REQUEST =>
Report every row that contains the word "filter" by copying each of those rows in full.

INPUT ROWS =>
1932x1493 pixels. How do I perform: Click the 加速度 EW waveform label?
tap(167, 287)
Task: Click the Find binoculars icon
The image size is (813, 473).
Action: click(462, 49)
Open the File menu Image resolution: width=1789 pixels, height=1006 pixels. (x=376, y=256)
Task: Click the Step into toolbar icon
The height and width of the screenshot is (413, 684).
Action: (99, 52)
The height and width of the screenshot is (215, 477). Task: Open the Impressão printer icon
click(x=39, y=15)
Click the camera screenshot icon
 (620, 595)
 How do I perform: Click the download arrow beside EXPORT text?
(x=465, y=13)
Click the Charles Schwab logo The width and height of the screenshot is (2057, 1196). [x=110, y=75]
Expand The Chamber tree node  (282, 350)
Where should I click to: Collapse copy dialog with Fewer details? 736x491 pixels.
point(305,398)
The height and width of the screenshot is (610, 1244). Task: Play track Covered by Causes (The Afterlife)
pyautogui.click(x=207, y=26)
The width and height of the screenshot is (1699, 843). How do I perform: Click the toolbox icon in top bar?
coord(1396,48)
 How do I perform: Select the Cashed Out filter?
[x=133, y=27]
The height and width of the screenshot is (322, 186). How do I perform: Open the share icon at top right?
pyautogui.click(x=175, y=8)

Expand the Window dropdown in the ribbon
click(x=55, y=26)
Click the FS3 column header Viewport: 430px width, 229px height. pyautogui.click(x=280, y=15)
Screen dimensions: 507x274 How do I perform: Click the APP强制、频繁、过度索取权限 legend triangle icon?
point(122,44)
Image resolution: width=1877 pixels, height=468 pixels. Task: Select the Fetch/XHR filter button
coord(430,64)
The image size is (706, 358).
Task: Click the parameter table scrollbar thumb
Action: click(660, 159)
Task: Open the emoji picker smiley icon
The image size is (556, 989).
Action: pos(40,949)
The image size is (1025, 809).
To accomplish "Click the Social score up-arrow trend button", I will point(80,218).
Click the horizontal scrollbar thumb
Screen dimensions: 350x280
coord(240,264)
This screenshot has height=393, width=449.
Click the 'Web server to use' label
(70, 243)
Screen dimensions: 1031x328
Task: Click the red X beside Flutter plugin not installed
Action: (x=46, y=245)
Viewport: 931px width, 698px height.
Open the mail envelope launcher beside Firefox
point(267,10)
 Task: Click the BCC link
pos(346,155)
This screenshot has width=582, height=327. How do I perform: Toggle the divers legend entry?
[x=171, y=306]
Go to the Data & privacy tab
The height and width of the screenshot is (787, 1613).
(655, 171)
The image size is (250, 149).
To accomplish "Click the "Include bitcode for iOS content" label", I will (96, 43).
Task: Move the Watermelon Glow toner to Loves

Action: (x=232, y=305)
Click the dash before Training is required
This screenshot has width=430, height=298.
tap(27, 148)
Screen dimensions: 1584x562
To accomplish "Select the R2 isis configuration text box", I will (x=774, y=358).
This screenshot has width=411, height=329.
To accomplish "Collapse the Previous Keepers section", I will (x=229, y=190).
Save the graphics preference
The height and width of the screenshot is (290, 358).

RESULT =>
 How do I perform: Select the Cashed Out filter?
Image resolution: width=1877 pixels, height=468 pixels. Task: Select the Fetch/XHR filter button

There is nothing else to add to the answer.